L’auteur nous fait découvrir deux individus tout à fait différents l’un de l’autre. Notre personnage principal Laurel Montant qui aurait grandement besoin d’un peu de thérapie, peut-être même de médicaments pour se normaliser. Sauf si on considère la normalité comme une chose malsaine. Il est un homme complexe, avec des manies étranges, des pensées, et une vie que peu de gens voudraient. Nous le retrouvons face à Peter Prite, un embaucheur insistant, confiant, puissant, et tout à fait déconcertant.

C’est donc au travers d’une réunion intime, déstabilisante et absurde que vous pourrez suivre le dialogue de nos deux gaillards. Dans un bureau au sommet d’une tour, où surgit l’imprévisible.

Une profondeur psychologique remarquable, un texte bien écrit, une tournure des évènements intrigante et une fin à l’image du texte. Percutante et complexe. Tout est dans les détails.

C’est donc un petit texte de 90 pages que j’ai adoré, rafraichissant par son traitement de sujets divers, un petit brio littéraire qui m’a surpris.
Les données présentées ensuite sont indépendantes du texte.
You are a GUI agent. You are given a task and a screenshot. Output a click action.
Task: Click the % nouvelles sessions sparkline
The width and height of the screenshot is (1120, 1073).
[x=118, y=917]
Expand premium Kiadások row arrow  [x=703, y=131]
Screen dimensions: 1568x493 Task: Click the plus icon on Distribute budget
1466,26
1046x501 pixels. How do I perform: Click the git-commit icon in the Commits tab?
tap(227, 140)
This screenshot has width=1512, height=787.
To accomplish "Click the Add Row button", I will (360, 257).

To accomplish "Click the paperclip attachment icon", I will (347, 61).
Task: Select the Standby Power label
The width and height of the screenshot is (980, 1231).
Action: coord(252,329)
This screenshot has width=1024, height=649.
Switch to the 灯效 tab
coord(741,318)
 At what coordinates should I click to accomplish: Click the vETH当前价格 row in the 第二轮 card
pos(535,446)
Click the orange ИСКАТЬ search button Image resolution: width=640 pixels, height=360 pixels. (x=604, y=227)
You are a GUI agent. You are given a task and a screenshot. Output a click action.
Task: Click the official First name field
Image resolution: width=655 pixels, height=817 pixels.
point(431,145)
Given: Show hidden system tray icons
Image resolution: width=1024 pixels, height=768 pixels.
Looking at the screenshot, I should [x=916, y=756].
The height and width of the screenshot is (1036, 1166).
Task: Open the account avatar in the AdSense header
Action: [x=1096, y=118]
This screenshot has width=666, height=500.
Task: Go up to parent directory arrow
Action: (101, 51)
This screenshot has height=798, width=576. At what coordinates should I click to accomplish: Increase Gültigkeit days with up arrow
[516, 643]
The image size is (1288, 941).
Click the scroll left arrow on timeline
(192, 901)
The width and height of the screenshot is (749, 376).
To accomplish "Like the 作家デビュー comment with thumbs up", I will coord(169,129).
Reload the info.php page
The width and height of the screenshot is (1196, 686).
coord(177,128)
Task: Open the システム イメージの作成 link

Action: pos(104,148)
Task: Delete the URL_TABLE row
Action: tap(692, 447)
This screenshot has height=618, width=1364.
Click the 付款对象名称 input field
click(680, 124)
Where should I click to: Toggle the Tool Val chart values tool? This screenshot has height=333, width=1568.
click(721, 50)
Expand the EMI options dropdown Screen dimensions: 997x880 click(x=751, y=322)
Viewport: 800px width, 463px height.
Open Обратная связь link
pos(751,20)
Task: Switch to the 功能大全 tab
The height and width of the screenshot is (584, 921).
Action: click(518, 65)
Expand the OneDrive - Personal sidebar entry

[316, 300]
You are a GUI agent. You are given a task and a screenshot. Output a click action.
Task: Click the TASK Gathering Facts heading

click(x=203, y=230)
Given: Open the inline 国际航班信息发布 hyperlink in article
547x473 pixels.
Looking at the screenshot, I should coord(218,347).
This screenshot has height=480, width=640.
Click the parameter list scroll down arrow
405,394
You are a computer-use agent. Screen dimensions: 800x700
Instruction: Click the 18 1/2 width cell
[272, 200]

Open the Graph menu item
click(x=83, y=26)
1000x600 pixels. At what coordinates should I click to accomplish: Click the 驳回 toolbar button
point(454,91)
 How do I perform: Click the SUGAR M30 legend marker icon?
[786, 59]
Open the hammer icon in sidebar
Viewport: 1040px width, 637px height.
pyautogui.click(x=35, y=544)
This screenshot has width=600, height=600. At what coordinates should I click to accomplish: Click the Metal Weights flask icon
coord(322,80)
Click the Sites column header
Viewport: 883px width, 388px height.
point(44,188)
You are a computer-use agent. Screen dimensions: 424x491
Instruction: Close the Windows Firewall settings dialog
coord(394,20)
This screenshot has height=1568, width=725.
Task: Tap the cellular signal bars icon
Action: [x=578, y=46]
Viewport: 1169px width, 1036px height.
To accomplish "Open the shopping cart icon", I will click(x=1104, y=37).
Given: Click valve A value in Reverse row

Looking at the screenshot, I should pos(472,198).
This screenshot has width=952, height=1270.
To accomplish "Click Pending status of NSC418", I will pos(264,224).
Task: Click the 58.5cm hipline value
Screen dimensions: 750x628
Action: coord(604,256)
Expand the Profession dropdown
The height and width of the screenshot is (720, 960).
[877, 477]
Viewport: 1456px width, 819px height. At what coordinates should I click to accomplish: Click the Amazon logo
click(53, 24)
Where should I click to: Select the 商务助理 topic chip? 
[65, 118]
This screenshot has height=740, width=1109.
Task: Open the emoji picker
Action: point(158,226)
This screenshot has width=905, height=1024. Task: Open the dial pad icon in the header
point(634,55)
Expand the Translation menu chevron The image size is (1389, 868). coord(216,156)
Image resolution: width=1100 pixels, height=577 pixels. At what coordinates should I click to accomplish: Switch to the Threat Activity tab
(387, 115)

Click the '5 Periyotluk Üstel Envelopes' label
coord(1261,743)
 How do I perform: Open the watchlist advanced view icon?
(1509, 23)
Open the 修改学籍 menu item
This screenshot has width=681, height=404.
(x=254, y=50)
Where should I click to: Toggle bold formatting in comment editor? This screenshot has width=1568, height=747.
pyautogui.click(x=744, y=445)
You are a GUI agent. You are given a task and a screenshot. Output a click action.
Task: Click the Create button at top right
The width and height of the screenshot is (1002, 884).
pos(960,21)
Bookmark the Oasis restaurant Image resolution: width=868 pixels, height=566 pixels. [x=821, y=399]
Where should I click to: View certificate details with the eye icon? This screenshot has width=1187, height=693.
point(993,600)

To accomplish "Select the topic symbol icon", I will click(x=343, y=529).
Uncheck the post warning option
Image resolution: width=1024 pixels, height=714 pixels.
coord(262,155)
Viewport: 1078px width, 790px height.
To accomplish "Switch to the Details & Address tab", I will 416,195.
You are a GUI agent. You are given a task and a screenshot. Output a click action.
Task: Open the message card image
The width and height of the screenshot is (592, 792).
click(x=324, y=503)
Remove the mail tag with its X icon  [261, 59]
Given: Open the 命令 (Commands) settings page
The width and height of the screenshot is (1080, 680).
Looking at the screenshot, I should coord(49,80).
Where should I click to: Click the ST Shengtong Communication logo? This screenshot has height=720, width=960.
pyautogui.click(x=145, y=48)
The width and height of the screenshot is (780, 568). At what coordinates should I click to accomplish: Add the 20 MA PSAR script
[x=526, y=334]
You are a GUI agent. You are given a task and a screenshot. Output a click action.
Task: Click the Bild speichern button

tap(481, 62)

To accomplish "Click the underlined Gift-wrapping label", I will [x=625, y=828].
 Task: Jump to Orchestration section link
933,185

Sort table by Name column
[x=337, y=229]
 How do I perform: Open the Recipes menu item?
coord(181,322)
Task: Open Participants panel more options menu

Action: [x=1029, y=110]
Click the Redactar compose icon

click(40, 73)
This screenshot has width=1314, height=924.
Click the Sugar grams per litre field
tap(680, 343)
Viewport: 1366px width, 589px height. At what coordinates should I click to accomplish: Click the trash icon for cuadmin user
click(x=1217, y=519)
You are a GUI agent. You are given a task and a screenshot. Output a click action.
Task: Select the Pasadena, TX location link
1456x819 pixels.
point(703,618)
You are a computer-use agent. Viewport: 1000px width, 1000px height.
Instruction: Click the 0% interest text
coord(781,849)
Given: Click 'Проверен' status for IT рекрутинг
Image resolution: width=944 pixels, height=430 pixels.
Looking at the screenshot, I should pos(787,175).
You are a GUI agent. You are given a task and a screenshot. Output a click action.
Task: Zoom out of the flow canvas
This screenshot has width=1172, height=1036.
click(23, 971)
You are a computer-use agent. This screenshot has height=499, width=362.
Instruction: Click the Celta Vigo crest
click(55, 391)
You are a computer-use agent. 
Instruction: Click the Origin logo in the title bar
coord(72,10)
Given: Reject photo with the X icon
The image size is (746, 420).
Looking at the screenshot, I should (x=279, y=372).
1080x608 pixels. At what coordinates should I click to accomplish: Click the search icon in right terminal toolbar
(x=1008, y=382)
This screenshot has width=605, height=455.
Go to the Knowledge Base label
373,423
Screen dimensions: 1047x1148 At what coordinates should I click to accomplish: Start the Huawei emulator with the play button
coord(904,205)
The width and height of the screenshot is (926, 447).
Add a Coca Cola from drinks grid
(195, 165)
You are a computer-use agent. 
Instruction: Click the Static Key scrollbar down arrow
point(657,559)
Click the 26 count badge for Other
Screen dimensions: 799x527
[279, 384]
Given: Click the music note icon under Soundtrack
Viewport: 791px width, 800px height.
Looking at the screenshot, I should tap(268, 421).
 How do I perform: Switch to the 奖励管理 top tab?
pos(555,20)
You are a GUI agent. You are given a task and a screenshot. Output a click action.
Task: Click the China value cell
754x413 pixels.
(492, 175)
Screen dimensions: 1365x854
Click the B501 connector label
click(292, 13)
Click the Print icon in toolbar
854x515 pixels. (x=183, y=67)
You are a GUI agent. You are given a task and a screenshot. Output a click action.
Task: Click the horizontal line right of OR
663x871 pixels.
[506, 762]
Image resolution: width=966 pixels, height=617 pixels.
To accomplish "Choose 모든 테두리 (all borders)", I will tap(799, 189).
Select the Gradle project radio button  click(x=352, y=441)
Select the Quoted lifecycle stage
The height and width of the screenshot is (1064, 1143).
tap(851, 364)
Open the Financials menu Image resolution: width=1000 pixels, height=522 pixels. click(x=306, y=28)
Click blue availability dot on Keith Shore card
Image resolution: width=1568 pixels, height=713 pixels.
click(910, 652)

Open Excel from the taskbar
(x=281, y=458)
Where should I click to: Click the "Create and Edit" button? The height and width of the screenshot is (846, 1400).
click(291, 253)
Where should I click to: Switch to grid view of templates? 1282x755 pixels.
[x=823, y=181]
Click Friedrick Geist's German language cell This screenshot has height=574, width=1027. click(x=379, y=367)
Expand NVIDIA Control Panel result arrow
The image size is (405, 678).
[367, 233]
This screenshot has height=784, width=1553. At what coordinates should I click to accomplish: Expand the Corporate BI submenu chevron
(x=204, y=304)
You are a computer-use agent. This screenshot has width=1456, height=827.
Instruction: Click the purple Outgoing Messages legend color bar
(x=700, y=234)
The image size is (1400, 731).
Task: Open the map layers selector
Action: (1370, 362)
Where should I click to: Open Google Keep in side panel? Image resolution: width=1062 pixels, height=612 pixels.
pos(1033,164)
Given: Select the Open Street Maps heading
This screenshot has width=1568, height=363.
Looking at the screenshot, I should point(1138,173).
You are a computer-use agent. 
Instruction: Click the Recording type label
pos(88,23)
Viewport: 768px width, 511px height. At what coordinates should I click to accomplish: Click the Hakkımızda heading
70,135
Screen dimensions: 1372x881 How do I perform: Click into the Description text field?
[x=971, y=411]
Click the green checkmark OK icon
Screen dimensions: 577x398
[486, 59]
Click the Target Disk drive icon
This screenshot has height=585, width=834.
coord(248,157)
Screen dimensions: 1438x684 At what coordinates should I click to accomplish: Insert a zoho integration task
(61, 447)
J’ai évité de donner des détails sur ce qui se passe dans ce bureau, parce que c’est à vous de le découvrir.

Faites seulement attention en refermant la porte, qui sait si vous pourrez la rouvrir à nouveau.

Ma note : 9/10

Pour vous procurez le livre numérique : Éditions HOuse MaDe Of DaWn

Lecture d’Abysses de Christophe Rosati

couv-cthulhu-c-rosatiDe quoi avez-vous peur? De vous retrouver dans l’espace, loin de votre terre natale? Sur une planète inconnue? Dans un submersible trop étroit, vulnérable, et prisonnier d’un cercueil d’acier? Au fin fond d’un océan abyssal sombre peuplé de choses étranges et dangereuses?

Pourquoi pas tout cela en même temps? Tant qu’à vous faire peur, aussi bien mettre toutes vos frayeurs ensemble, non?

C’est ce que Christophe Rosati a décidé de faire dans cette nouvelle littéraire de l’excellente et surprenante série « Calling Cthulhu ». Cette série regroupe de nombreux textes d’auteurs talentueux qui se veulent un hommage à la mythologie créée par H.P. Lovecraft.

Dans cette nouvelle, nous suivons les déboires d’un commandant de navire en pleine mission sur une planète étrangère avec son équipage. C’est au travers de son journal de bord tenu au fil des évènements dramatiques que nous le suivons. J’ai trouvé l’écriture et le ton de narration employé par l’auteur très efficace. On se laisse non seulement embarquer, mais c’est une très belle aventure, souvent angoissante, dans un monde visuellement très beau et très bien imaginé. Une science-fiction solide et une odyssée qui fait réfléchir sur la stupidité et l’avidité de notre race bien petite face à l’immensité de notre univers.

Avec son imagerie intense, le texte nous conduit vers une fin tragique et gigantesque.

Une très bonne nouvelle pour une série qui m’a déjà séduite.